* **Exercise description**: Below are records to write out again, exactly as they read.

Records excerpted from a collection:
= Beginning of Section =

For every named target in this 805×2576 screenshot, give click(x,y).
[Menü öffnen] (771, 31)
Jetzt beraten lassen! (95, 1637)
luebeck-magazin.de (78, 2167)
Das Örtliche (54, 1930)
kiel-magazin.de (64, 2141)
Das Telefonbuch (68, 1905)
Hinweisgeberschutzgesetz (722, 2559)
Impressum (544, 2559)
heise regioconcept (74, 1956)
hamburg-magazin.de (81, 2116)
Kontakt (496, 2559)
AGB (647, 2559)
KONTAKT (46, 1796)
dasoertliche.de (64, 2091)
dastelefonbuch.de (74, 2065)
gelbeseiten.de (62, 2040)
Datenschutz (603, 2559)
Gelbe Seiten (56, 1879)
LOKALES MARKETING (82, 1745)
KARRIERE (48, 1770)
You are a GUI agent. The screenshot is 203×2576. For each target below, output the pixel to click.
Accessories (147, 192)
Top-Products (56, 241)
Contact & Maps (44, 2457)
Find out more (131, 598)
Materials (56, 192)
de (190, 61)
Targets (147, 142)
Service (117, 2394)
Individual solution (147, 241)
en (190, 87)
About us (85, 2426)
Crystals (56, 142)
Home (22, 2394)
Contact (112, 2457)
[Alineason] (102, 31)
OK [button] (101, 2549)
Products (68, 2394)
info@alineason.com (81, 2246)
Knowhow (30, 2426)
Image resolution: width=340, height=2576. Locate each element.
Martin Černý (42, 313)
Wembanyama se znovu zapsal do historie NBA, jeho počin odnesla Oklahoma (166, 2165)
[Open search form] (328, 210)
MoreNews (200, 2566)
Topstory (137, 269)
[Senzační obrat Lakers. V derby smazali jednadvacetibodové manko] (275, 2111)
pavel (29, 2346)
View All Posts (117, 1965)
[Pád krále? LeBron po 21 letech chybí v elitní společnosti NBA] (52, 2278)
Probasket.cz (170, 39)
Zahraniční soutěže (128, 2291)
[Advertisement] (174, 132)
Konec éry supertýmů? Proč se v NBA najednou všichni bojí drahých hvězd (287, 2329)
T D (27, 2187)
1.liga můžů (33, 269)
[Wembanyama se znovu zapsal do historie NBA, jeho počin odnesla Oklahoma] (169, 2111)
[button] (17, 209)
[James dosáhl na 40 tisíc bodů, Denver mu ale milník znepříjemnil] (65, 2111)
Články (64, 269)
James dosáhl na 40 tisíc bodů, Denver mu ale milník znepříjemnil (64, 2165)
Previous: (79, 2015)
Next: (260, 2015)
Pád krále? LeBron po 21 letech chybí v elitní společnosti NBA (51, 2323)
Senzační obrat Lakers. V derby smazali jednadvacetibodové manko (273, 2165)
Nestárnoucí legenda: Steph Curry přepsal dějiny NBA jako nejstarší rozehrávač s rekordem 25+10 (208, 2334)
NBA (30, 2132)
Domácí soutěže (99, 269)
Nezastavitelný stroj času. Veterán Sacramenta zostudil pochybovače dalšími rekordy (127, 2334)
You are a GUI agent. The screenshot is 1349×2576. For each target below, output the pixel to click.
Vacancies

= End of Section =

* **Written solution**:
For every named target in this 805×2576 screenshot, give click(x,y).
[Menü öffnen] (771, 31)
Jetzt beraten lassen! (95, 1637)
luebeck-magazin.de (78, 2167)
Das Örtliche (54, 1930)
kiel-magazin.de (64, 2141)
Das Telefonbuch (68, 1905)
Hinweisgeberschutzgesetz (722, 2559)
Impressum (544, 2559)
heise regioconcept (74, 1956)
hamburg-magazin.de (81, 2116)
Kontakt (496, 2559)
AGB (647, 2559)
KONTAKT (46, 1796)
dasoertliche.de (64, 2091)
dastelefonbuch.de (74, 2065)
gelbeseiten.de (62, 2040)
Datenschutz (603, 2559)
Gelbe Seiten (56, 1879)
LOKALES MARKETING (82, 1745)
KARRIERE (48, 1770)
You are a GUI agent. The screenshot is 203×2576. For each target below, output the pixel to click.
Accessories (147, 192)
Top-Products (56, 241)
Contact & Maps (44, 2457)
Find out more (131, 598)
Materials (56, 192)
de (190, 61)
Targets (147, 142)
Service (117, 2394)
Individual solution (147, 241)
en (190, 87)
About us (85, 2426)
Crystals (56, 142)
Home (22, 2394)
Contact (112, 2457)
[Alineason] (102, 31)
OK [button] (101, 2549)
Products (68, 2394)
info@alineason.com (81, 2246)
Knowhow (30, 2426)
Image resolution: width=340, height=2576. Locate each element.
Martin Černý (42, 313)
Wembanyama se znovu zapsal do historie NBA, jeho počin odnesla Oklahoma (166, 2165)
[Open search form] (328, 210)
MoreNews (200, 2566)
Topstory (137, 269)
[Senzační obrat Lakers. V derby smazali jednadvacetibodové manko] (275, 2111)
pavel (29, 2346)
View All Posts (117, 1965)
[Pád krále? LeBron po 21 letech chybí v elitní společnosti NBA] (52, 2278)
Probasket.cz (170, 39)
Zahraniční soutěže (128, 2291)
[Advertisement] (174, 132)
Konec éry supertýmů? Proč se v NBA najednou všichni bojí drahých hvězd (287, 2329)
T D (27, 2187)
1.liga můžů (33, 269)
[Wembanyama se znovu zapsal do historie NBA, jeho počin odnesla Oklahoma] (169, 2111)
[button] (17, 209)
[James dosáhl na 40 tisíc bodů, Denver mu ale milník znepříjemnil] (65, 2111)
Články (64, 269)
James dosáhl na 40 tisíc bodů, Denver mu ale milník znepříjemnil (64, 2165)
Previous: (79, 2015)
Next: (260, 2015)
Pád krále? LeBron po 21 letech chybí v elitní společnosti NBA (51, 2323)
Senzační obrat Lakers. V derby smazali jednadvacetibodové manko (273, 2165)
Nestárnoucí legenda: Steph Curry přepsal dějiny NBA jako nejstarší rozehrávač s rekordem 25+10 (208, 2334)
NBA (30, 2132)
Domácí soutěže (99, 269)
Nezastavitelný stroj času. Veterán Sacramenta zostudil pochybovače dalšími rekordy (127, 2334)
You are a GUI agent. The screenshot is 1349×2576. For each target below, output the pixel to click.
Vacancies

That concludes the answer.